**INSTRUCTIONS FOR THE TASK**
For the listing that follows, report how many lines contain the string "panel", giving the number alone.

+++++

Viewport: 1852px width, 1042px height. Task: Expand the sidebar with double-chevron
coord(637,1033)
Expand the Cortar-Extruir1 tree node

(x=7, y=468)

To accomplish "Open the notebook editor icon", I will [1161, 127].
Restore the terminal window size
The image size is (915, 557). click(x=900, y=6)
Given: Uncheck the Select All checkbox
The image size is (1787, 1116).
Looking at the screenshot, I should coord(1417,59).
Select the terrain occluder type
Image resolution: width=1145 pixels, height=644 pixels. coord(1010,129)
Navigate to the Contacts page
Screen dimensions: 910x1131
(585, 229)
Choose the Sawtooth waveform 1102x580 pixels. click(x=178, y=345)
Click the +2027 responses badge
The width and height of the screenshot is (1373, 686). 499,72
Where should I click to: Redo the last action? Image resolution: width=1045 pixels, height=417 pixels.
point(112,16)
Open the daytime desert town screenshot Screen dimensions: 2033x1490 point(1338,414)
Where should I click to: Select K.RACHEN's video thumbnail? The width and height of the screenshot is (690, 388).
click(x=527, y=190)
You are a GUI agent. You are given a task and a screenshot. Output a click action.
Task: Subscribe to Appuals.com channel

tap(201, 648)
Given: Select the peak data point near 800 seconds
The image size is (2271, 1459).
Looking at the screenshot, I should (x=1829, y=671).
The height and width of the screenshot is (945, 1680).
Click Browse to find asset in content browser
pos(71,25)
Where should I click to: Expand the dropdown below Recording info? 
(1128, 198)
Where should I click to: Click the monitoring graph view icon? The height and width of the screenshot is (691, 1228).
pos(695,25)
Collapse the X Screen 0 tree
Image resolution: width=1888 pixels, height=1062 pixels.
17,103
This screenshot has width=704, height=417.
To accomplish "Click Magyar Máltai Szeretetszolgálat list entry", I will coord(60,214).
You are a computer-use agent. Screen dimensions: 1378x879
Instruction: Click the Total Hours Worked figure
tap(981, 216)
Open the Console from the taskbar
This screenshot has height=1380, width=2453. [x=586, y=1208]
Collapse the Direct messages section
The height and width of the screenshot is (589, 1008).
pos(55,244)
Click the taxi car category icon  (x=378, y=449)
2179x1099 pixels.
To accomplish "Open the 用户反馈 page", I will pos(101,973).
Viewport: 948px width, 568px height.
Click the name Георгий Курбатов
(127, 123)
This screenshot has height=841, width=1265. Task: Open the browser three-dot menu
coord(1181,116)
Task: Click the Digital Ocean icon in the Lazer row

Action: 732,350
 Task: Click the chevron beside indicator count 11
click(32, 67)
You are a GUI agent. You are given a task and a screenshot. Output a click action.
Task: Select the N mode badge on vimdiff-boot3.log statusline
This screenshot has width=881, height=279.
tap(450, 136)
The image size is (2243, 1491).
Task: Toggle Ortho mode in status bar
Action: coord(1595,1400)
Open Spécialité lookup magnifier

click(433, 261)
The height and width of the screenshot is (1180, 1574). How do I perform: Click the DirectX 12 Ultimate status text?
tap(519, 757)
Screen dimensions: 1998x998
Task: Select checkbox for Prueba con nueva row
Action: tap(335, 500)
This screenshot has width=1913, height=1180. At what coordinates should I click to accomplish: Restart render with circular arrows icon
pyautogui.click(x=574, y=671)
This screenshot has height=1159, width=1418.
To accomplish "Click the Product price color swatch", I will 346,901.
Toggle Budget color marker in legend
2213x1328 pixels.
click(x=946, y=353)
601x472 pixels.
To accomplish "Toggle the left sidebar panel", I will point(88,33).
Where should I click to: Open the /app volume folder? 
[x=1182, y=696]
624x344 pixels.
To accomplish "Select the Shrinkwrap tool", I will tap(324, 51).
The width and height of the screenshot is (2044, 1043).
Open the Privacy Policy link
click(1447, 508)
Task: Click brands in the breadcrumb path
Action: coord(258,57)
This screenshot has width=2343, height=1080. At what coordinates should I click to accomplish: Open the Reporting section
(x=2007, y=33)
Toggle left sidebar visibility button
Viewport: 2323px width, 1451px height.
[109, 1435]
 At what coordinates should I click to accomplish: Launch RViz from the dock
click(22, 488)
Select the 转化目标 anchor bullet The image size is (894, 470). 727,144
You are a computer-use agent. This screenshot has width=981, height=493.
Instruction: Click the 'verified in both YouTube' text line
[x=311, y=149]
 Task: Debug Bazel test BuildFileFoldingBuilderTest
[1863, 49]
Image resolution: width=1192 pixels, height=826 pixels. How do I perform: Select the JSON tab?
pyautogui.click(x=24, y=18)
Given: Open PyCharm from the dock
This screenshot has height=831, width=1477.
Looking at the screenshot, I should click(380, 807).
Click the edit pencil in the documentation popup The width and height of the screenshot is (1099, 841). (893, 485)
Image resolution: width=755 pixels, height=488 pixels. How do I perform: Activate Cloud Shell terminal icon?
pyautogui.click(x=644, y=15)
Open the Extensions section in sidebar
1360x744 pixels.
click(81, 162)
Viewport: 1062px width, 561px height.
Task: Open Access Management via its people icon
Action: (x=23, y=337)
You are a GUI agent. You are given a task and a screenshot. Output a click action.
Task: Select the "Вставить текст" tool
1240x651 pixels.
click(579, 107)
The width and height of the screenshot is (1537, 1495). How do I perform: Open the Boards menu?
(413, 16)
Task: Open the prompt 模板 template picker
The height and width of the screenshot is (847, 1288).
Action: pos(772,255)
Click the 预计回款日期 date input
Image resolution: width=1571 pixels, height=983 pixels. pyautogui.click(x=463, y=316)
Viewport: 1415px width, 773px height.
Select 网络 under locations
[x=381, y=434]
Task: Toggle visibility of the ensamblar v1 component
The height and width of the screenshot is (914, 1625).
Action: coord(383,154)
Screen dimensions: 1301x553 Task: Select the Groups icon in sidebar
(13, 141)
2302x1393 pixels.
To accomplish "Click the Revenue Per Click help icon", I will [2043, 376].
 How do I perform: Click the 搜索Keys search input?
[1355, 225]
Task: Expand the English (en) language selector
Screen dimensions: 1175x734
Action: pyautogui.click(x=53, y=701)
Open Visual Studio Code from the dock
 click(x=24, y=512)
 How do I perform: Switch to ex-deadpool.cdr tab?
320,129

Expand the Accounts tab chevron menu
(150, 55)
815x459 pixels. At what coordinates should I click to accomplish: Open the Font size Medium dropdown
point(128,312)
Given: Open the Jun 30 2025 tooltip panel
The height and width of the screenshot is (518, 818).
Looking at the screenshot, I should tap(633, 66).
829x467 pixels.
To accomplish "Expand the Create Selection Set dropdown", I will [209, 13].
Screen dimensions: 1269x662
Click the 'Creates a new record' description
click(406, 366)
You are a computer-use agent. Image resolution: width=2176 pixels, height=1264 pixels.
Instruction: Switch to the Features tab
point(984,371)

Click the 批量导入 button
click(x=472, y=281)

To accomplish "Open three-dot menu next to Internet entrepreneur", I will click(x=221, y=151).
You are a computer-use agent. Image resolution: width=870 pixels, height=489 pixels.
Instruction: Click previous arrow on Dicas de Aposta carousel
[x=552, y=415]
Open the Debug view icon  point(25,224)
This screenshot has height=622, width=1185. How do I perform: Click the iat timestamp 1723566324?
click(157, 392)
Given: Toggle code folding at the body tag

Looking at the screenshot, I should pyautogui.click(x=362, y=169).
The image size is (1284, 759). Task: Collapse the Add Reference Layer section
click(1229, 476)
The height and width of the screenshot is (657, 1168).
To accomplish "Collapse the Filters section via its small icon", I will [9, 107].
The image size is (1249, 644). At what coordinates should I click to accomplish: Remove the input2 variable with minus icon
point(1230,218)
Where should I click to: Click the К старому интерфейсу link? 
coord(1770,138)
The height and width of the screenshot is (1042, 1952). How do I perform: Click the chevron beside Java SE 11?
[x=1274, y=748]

+++++

**THE ANSWER**
2